* **WHAT TO PRODUCE**: Copy out the records from the line with "You are a computer-use" up to and including the line with "pyautogui.click(x=953, y=20)", keeping every line as it appears. Leave the pictures out of your answer.

Text and item location entries
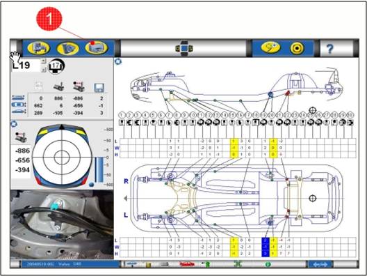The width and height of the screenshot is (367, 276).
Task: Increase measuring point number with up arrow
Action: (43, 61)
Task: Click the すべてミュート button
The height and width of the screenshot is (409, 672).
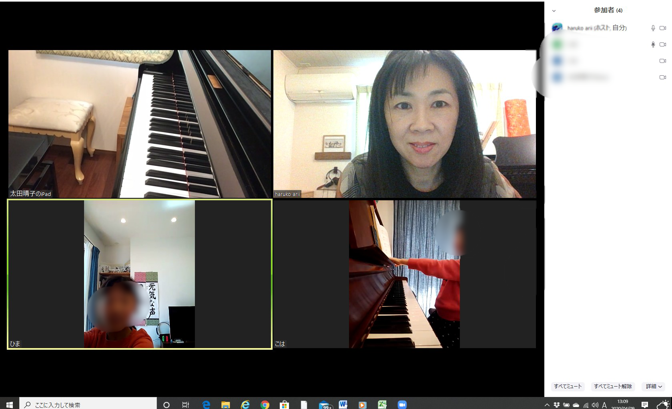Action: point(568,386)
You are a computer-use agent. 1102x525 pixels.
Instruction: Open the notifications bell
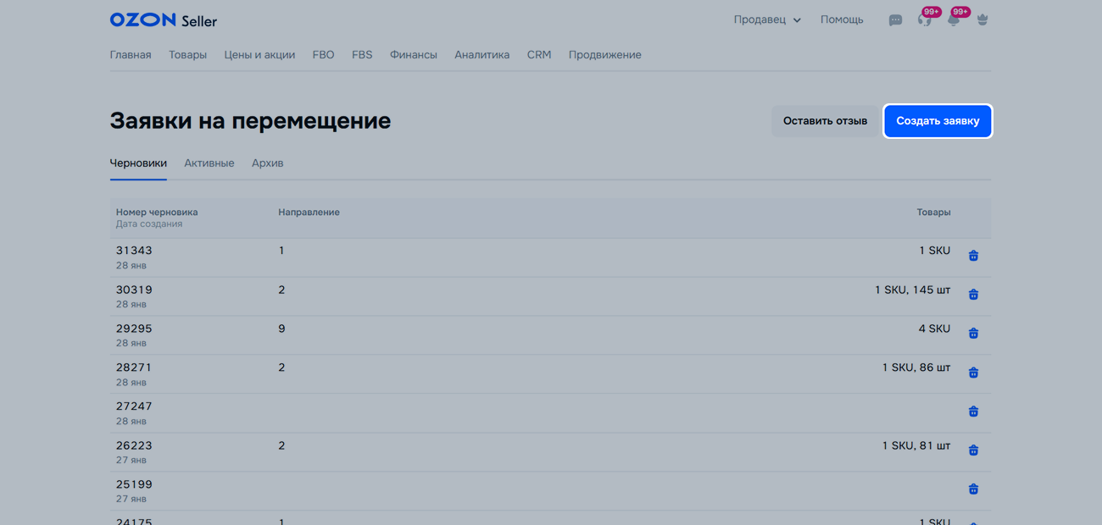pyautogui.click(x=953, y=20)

...

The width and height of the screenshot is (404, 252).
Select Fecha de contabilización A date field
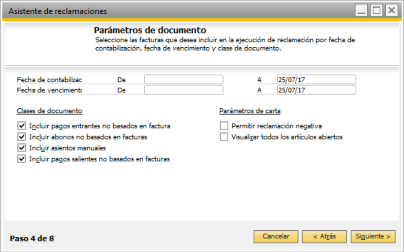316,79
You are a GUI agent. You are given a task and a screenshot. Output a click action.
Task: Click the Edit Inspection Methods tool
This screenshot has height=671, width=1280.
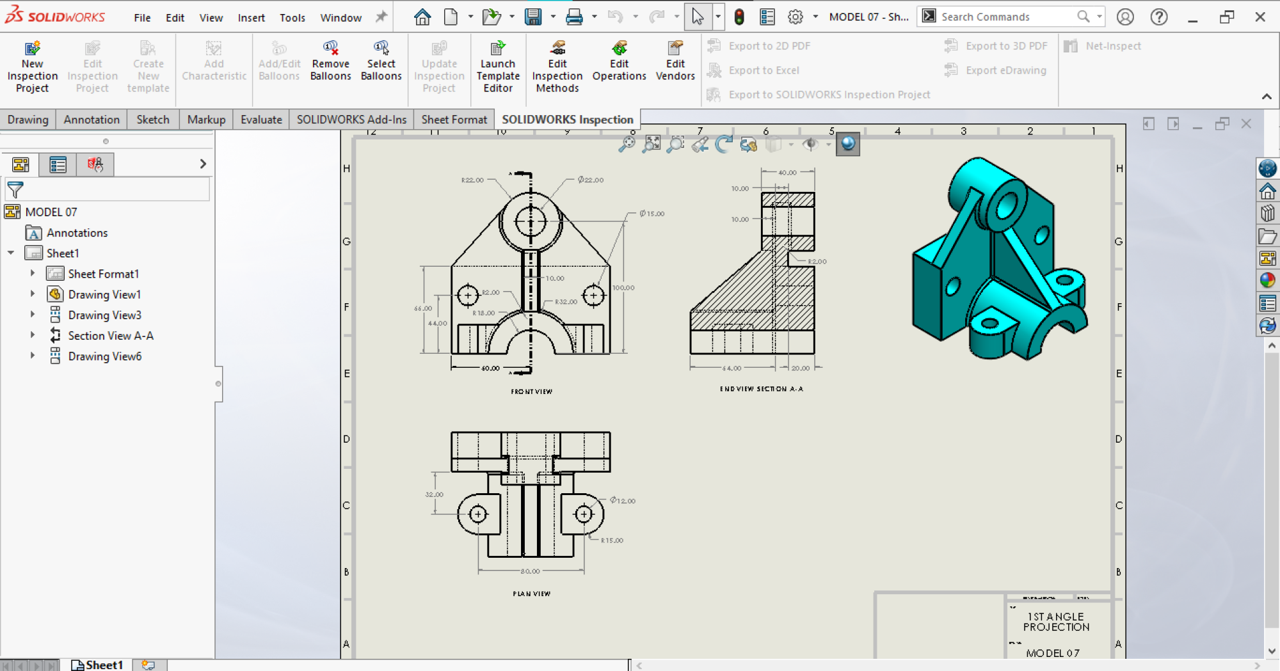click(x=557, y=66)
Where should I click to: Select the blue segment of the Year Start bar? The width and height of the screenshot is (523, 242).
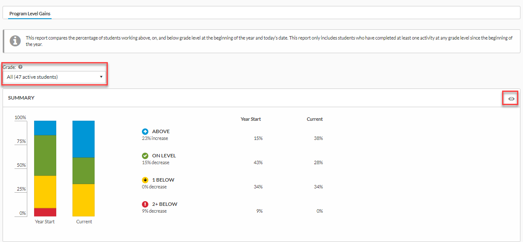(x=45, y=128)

* **FINAL RESULT**:
You are a computer-use agent. 1102x525 pixels.
Instruction: Open the notifications bell
pyautogui.click(x=953, y=20)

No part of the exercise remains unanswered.